The script which collates everything and prepares metadata for upload has been enhanced to do this, but unfortunately this is not always simple.
Knowledge about which files belong to a show is held in the notes (and sometimes in these additional files themselves). For example, if a contributor sends in a show with notes and the notes refer to other files, including HTML, which in turn refers to other files such as images, tracing all of the components requires work. A recursive parsing approach seems to be the only solution, and that is what the metadata generating upload script does. It will need help with older shows though.
In order to keep a tally of all of the files relating to shows it is suggested that a script be written to perform a scan across the entire HPR database and that the result be stored for future reference. It would make sense to incorporate this data in the PostgreSQL database currently being designed.

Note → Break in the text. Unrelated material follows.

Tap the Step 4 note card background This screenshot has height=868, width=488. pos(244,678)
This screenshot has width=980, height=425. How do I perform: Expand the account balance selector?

To that end a temporary SQLite database is being populated with sufficient data to assist with keeping records of the process of uploading all HPR shows to the IA, with their files, audio formats and so forth. A script to manage this database is being produced at the time of writing.
To assist with this process it's important to ensure that:
- Files related to a new show are named or placed in an appropriately named directory so as to be easy to identify as belonging to that show
- We rationalise all cases where older shows did not conform to this criterion
- We check that there are no "orphaned" files in the directory where all the shows are held. Tidy up in other words!